Note that the variable declaration itself does need to enclose its value in double-quotes!

For Without a List

With nothing to iterate through, a for loop operates on whatever command-line arguments were provided to the script when invoked. For example, if you have a script named args.sh containing the following:

        #!/bin/sh
for a
do
    echo $a
done

Then executing args.sh will give you the following:

        $ ./args.sh one two three
one
two
three

Bash recognizes this case and treats for a do as the equivalent of for a in $@ do where $@ is a special variable representing command-line arguments.

Emulating a Traditional Numeric For Loop

Bash scripts often deal with lists of files or lines of output from other commands, so the for in type of loop is common. However, the traditional c-style operation is still supported:

        for (( i=1; i<=5; i++ ))
do
    echo $i
done

This is the classic form with three parts in which:

  1. a variable is initialised (i=1) when the loop is first encountered
  2. the loop continues so long as the condition (i<=5) is true
  3. each time around the loop, the variable is incremented (i++)
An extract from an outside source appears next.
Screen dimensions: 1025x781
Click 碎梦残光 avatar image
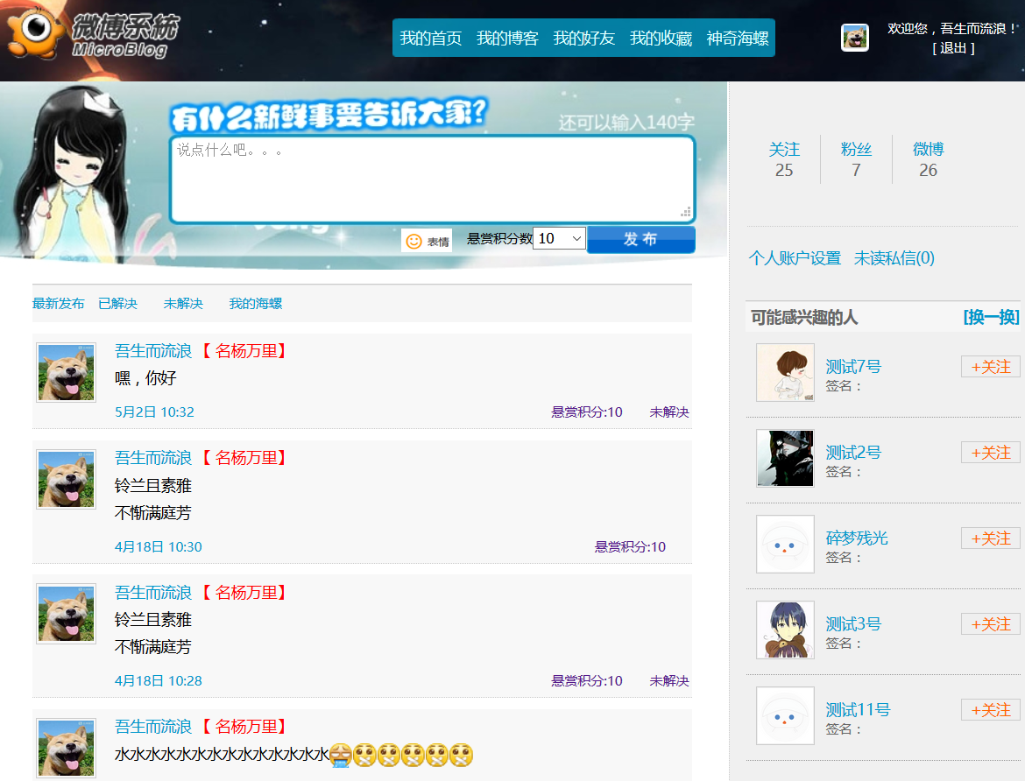785,544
Iterating between two values is a common enough requirement that there’s a shorter, slightly less confusing alternative:

        for i in {1..5}
do
    echo $i
done

The brace expansion that takes place effectively translates the above for loop into:

        for i in 1 2 3 4
    

Finer Loop Control With Break and Continue

More complex for loops often need a way of exiting early or immediately restarting the main loop with the next value in turn. To do so, bash borrows the break and continue statements that are common in other programming languages. Here’s an example that uses both to find the first file that’s more than 100 characters long:

        #!/bin/bash
for file in *
do
    if [ ! -f "$file" ]
    then
        echo "$file is not a file"
        continue
    fi

    num_chars=$(wc -c < "$file")
    echo $file is "$num_chars characters long"

    if [ $num_chars -gt 100 ]
    then
        echo "Found $file"
        break
    fi
done

The for loop here operates on all files in the current directory. If the file is not a regular file (e.g. if it’s a directory), the continue statement is used to restart the loop with the next file in turn. If it’s a regular file, the second conditional block will determine if it contains more than 100 characters. If so, the break statement is used to immediately leave the for loop (and reach the end of the script).

Conclusion

A bash script is a file containing a set of instructions that can be executed. A for loop allows part of a script to be repeated many times. With the use of variables, external commands, and the break and continue statements, bash scripts can apply more complex logic and carry out a wide range of tasks.